[Top][All Lists]
[Date Prev][Date Next][Thread Prev][Thread Next][Date Index][Thread Index]
[PATCH v2 0/9] UTF-8 speedups
From: |
Paolo Bonzini |
Subject: |
[PATCH v2 0/9] UTF-8 speedups |
Date: |
Sun, 14 Mar 2010 16:35:05 +0100 |
Here is v2 of the patch. It doesn't anymore remove more code than
it adds :-) but it should work also for gawk.
Since the support for case-insensitive multibyte matching involves
some performance penalty (mostly because dfamust rarely finds a good
string) I made it conditional on the GREP symbol. In the future
a scheme for more feature bits can be added, but for now it's good.
Compared to v1, I added Debian's character-set range patch (patch 2)

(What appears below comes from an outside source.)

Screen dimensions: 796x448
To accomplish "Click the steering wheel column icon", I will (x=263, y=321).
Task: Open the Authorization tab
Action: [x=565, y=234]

and fixed the warnings that Jim pointed out.
Paolo Bonzini (9):
tests: add more UTF-8 test cases
dfa: fix handling of ranges in multibyte character sets
dfa: rewrite handling of multibyte case_fold lexing
dfa: speed up handling of brackets
dfa: optimize simple character sets under UTF-8 charsets
dfa: cache MB_CUR_MAX for dfaexec
dfa: run simple UTF-8 regexps as a single-byte character set
grep: remove check_multibyte_string, fix non-UTF8 missed match
grep: match multibyte charsets line-by-line when using -i
.x-sc_cast_of_argument_to_free | 1 -
.x-sc_space_tab | 1 -
NEWS | 15 +-
src/dfa.c | 957 +++++++++++++++++++++-------------------
src/dfa.h | 6 +
src/grep.c | 108 ++---
src/search.c | 244 ++++++-----
tests/Makefile.am | 7 +-
tests/case-fold-backslash-w | 14 +
tests/case-fold-char-range | 21 +
tests/euc-mb | 23 +
tests/foad1.sh | 10 +-
tests/spencer1-locale | 24 +
tests/spencer1-locale.awk | 30 ++
14 files changed, 827 insertions(+), 634 deletions(-)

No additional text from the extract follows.